● What is needed:
The answer must be an exact copy of the lines from the one with "Viewport: 1200px width, 630px" through the final line below, with no pictures and nothing else.

Data excerpts:
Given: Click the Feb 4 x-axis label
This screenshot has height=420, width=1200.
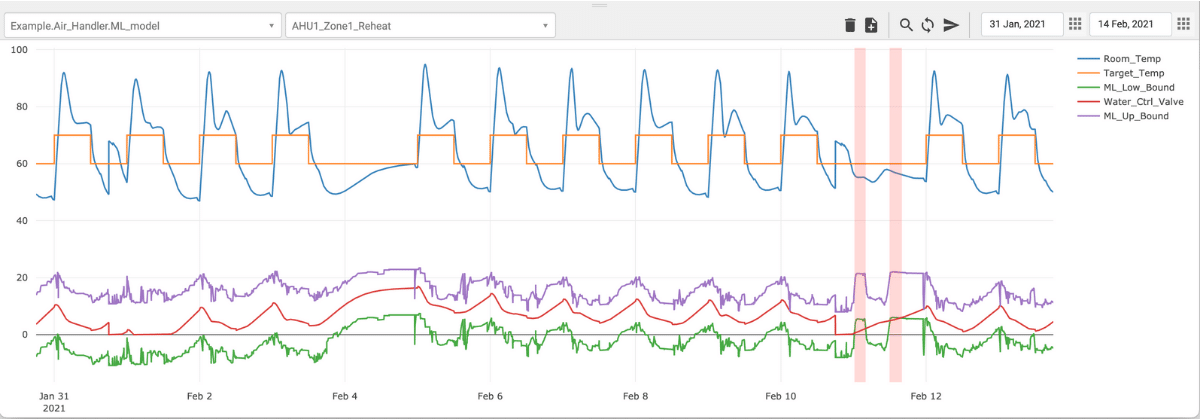Looking at the screenshot, I should click(345, 396).
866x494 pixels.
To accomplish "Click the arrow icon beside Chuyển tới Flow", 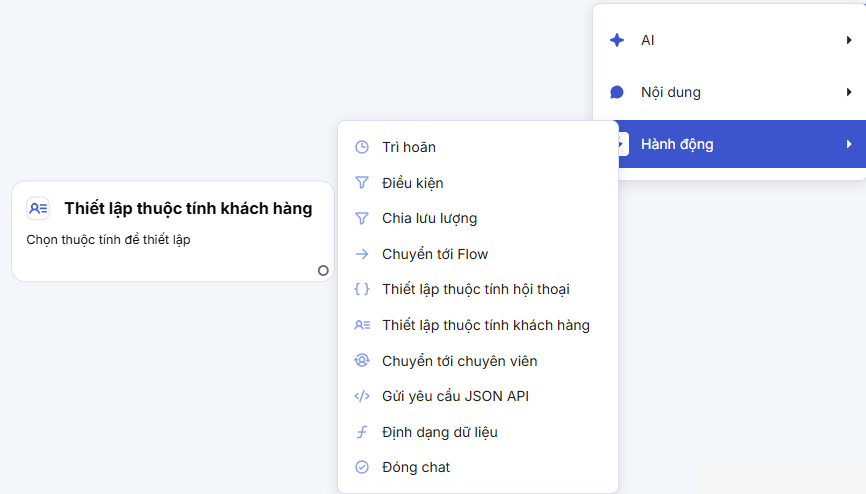I will click(362, 254).
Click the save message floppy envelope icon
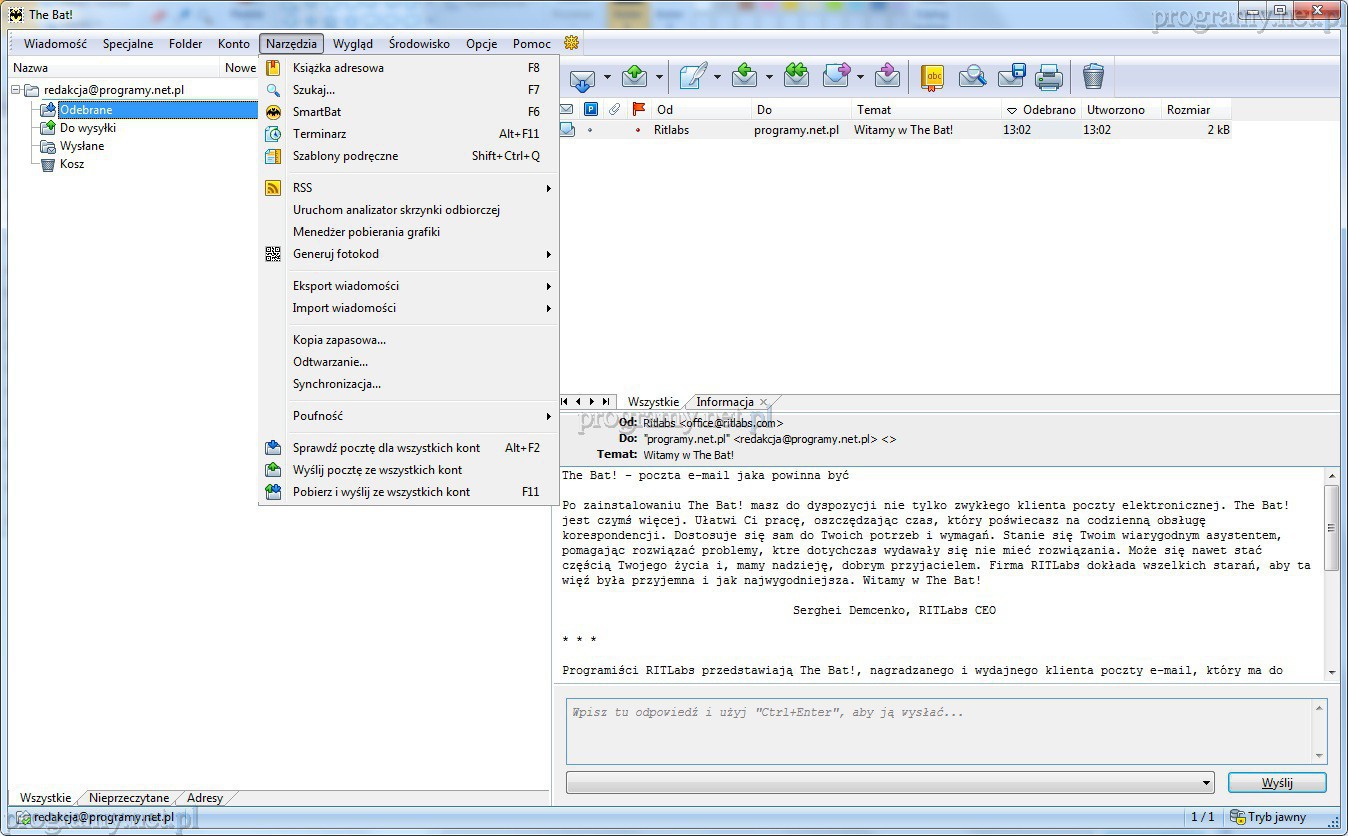This screenshot has width=1348, height=836. click(x=1011, y=76)
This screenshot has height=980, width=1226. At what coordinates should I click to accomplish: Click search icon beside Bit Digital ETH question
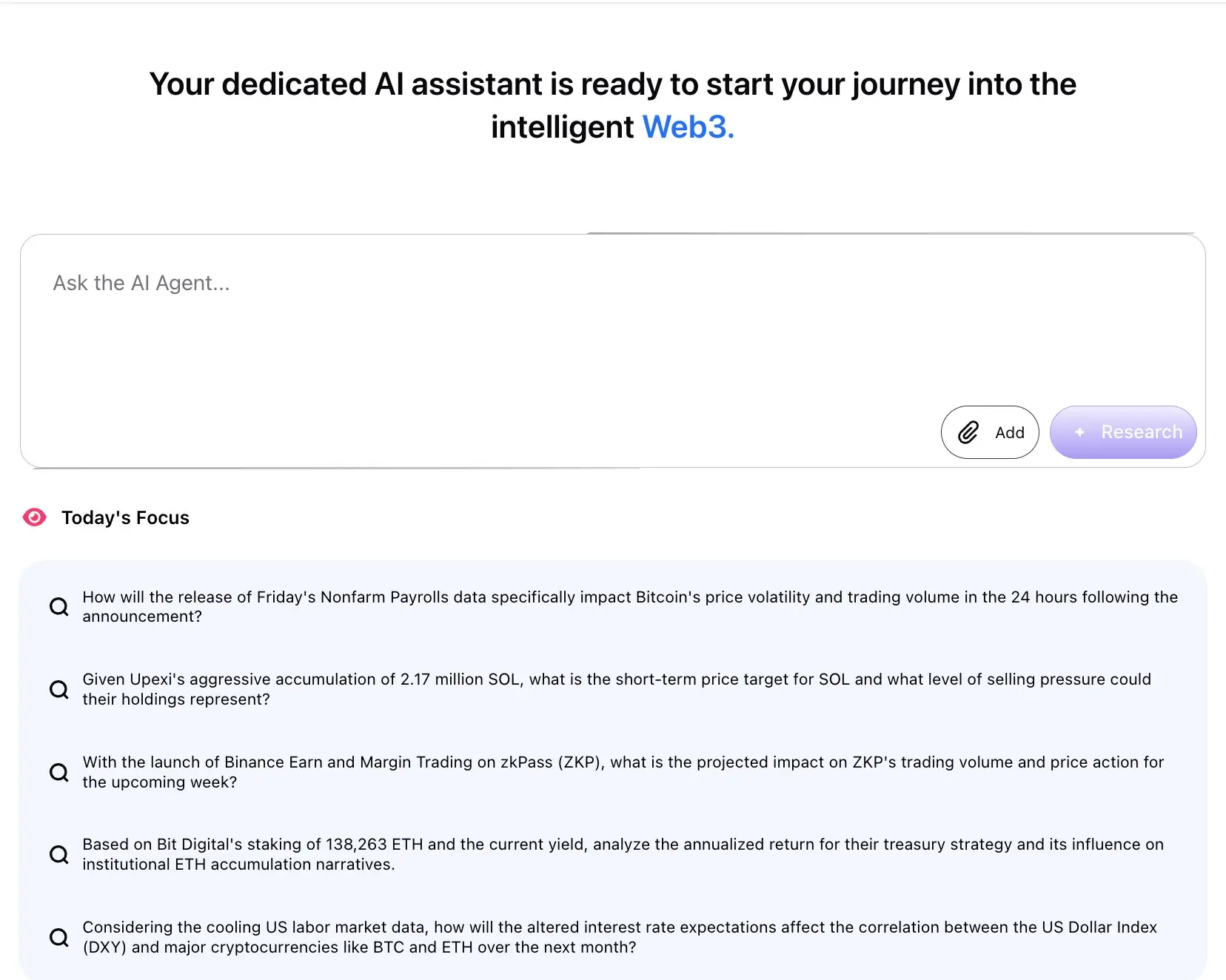[x=58, y=854]
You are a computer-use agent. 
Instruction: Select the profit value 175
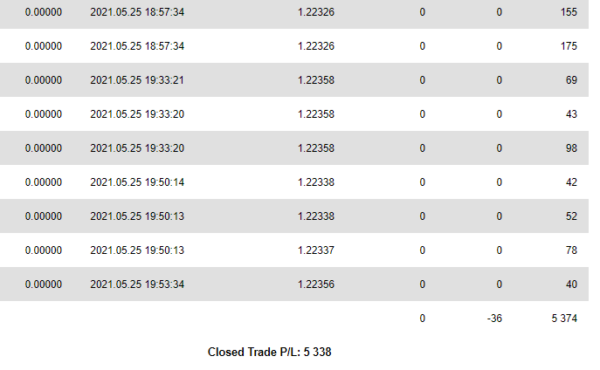(x=569, y=46)
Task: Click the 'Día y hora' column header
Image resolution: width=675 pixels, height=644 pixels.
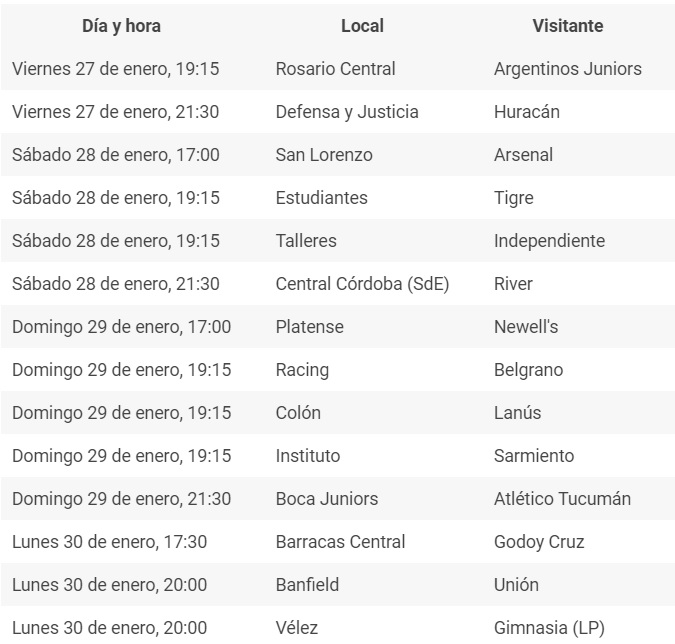Action: 121,26
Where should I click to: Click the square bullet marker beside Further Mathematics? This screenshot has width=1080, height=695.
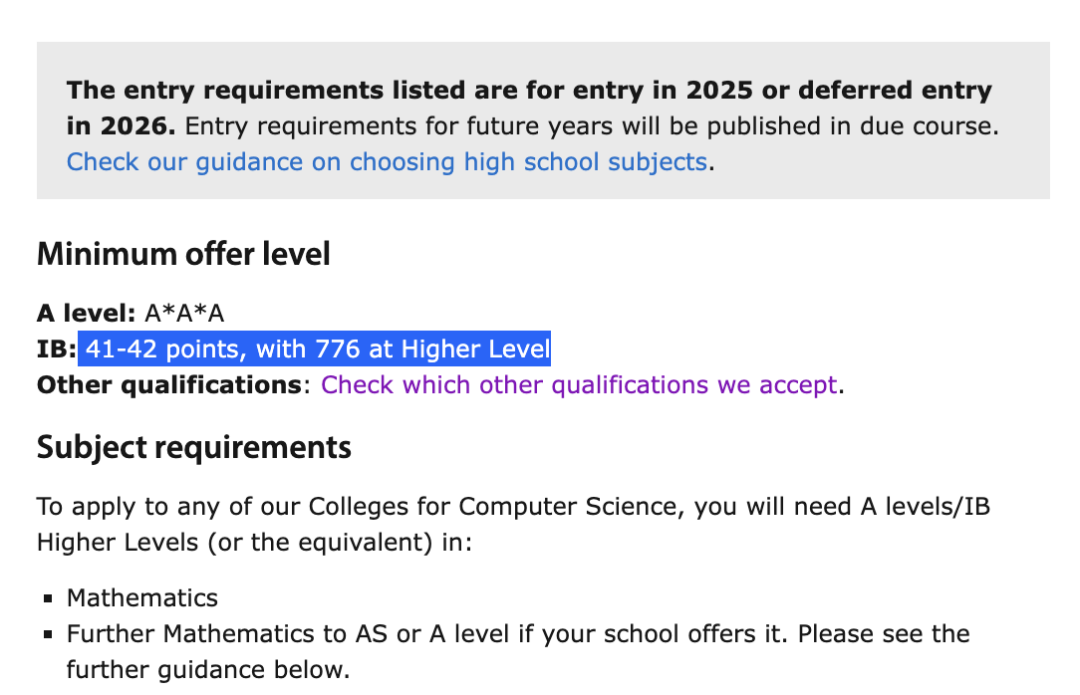[x=48, y=634]
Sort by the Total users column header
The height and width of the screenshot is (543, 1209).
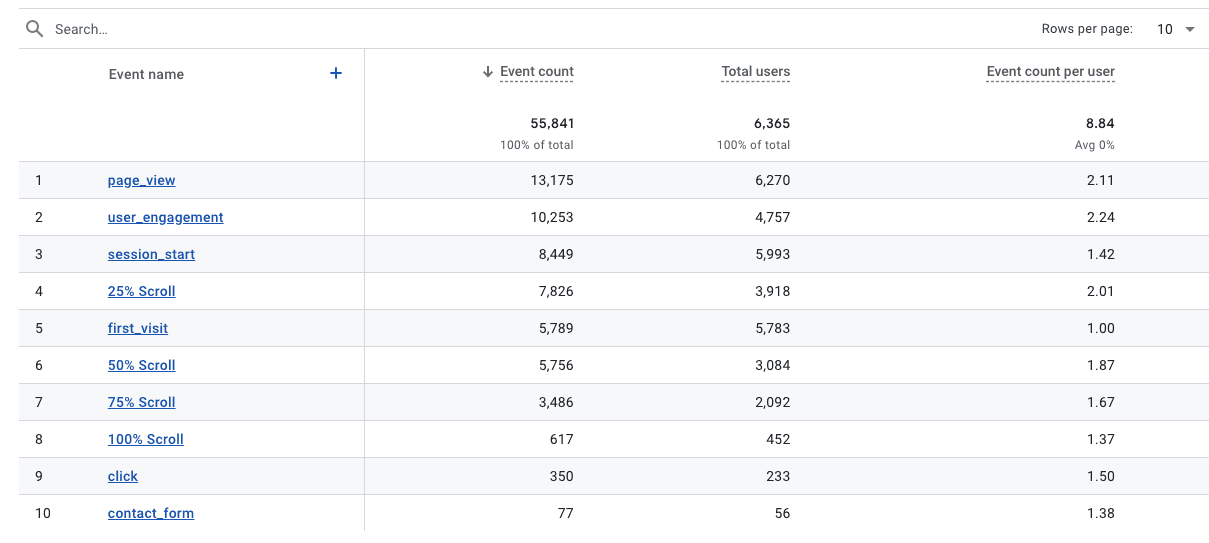point(755,72)
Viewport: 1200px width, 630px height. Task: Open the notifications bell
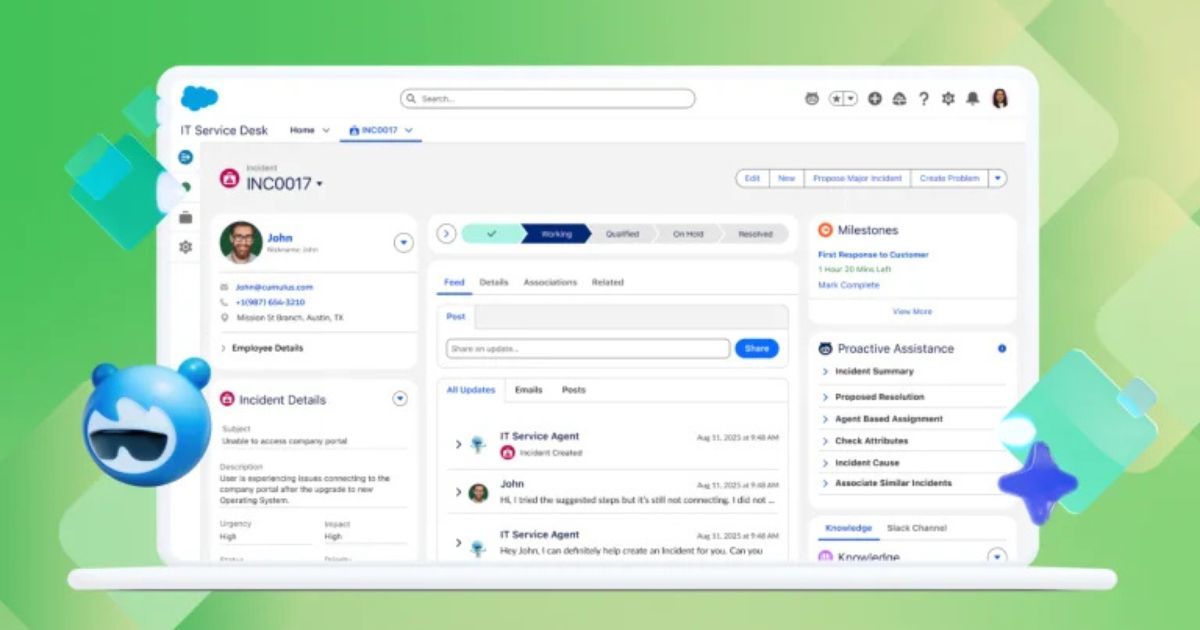pos(972,99)
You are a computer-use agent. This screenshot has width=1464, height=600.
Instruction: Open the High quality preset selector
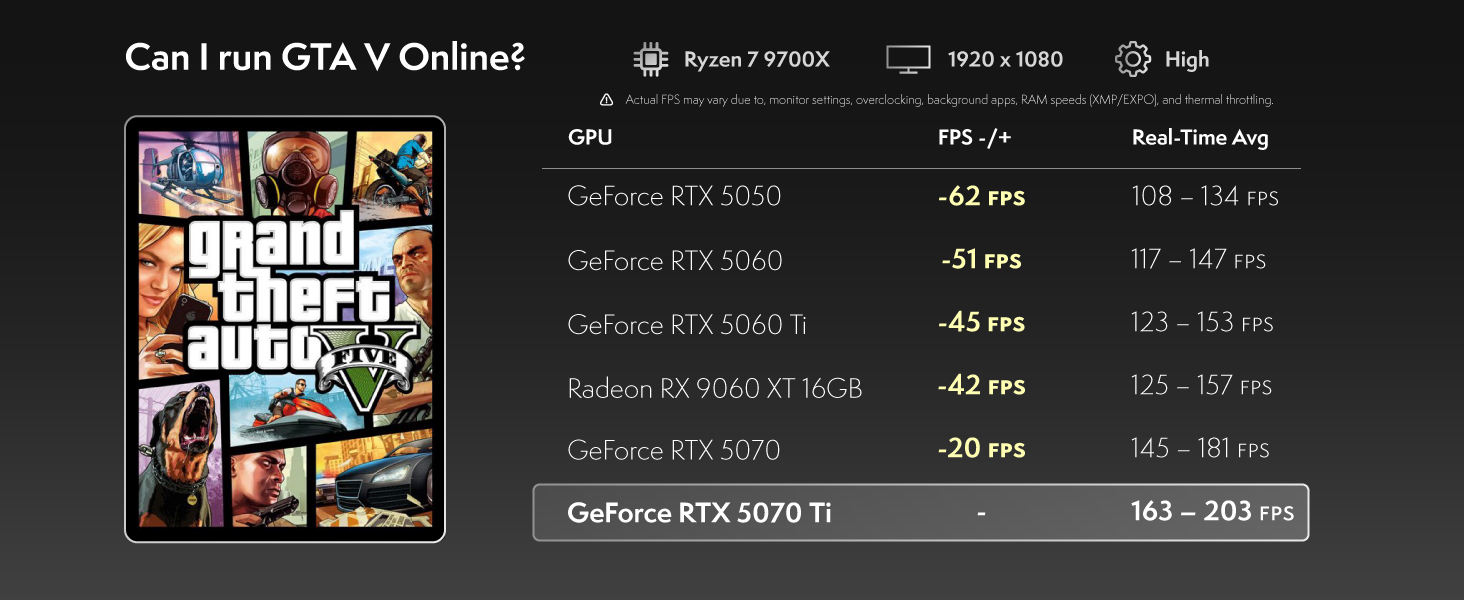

● Output for this task:
Viewport: 1200px width, 630px height. Task: Open the notifications bell
pos(972,99)
You are a computer-use agent. This screenshot has width=1464, height=600.
Instruction: Open the High quality preset selector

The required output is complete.